In the summer of 2007, my younger brother, whose code name was “Eagle,” and four American soldiers, were killed while riding in a Humvee north of Baghdad. A terrorist threw an IED at their vehicle. The five died instantly. When my commanding officer told me, I felt overtaken by madness. It turned into an unrelenting sorrow.
My mother begged me and my brothers to stop working with the U.S. We did not.
Instead, the rest of my brothers signed up as interpreters—all of them wanting to honor the memory of Eagle and save Iraq from the militias.
My life is now in grave danger due to my service to the U.S. Army. I have survived two car bombs near my home.
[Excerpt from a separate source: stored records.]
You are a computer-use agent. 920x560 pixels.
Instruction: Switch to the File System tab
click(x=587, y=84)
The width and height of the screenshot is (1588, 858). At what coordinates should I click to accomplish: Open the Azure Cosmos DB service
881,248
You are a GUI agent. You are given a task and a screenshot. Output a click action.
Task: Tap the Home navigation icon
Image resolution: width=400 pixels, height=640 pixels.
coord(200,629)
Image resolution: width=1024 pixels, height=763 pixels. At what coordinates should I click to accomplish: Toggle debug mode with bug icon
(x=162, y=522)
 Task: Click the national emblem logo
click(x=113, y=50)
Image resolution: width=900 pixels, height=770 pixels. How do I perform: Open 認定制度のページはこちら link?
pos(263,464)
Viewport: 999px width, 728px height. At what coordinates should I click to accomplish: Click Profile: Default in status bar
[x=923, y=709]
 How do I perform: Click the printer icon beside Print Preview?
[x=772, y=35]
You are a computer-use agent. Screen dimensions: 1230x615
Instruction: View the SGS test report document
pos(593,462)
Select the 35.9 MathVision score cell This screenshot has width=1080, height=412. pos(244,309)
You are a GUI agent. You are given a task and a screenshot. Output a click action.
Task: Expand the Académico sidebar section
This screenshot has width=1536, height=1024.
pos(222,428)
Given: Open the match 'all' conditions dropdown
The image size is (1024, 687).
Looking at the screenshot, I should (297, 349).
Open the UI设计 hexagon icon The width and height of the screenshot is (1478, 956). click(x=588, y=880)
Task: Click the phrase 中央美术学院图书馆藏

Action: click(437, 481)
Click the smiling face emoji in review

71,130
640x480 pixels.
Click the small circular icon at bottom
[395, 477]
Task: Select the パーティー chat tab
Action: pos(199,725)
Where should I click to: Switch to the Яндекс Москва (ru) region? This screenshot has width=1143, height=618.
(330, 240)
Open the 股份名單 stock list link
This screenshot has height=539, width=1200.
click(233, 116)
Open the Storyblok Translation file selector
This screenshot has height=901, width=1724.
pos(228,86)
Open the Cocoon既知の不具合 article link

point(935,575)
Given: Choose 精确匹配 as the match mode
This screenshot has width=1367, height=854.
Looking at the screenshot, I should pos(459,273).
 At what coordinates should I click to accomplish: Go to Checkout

I have received phone calls and text messages from unknown numbers threatening to put a bullet through my head. One of my brothers was brutally beaten by militiamen. He survived only because the militiamen said they wanted to kill all of us brothers—“a family of traitors”—together.
I have three young children whom I cannot send to school regularly because they may be kidnapped or killed. My wife and I leave the house only to get essential items. I have no stable source of income and cannot reveal my work history to potential employers.
I was not killed on the battlefield, but I am not alive in the country that I love. I exist in a middle world between death and life.
In 2009 I applied for a Special Immigrant Visa, which would allow me to live in safety in the U.S. Over five years later, the U.S. government has still not decided on my visa application.
Each day that I wait brings me closer to a terrorist group like Islamic State finding and killing me. I pray that my visa will be granted before it is too late.
***
That’s our hope here in America as well. In 2013 Congress passed a bill requiring that these visas be completed within nine months of application. But to no avail. The State Department has provided no explanation other than an automatic reply that the applications are in “administrative processing.”
If the executive branch will not act, then the judicial must. With any luck, we will be able to welcome these brave individuals and their families—aspiring Americans who have paid the price for believing in freedom and liberty—to their new home very soon.

Mr. Doss is an Equal Justice Works fellow with the Iraqi Refugee Assistance Project at the Urban Justice Center.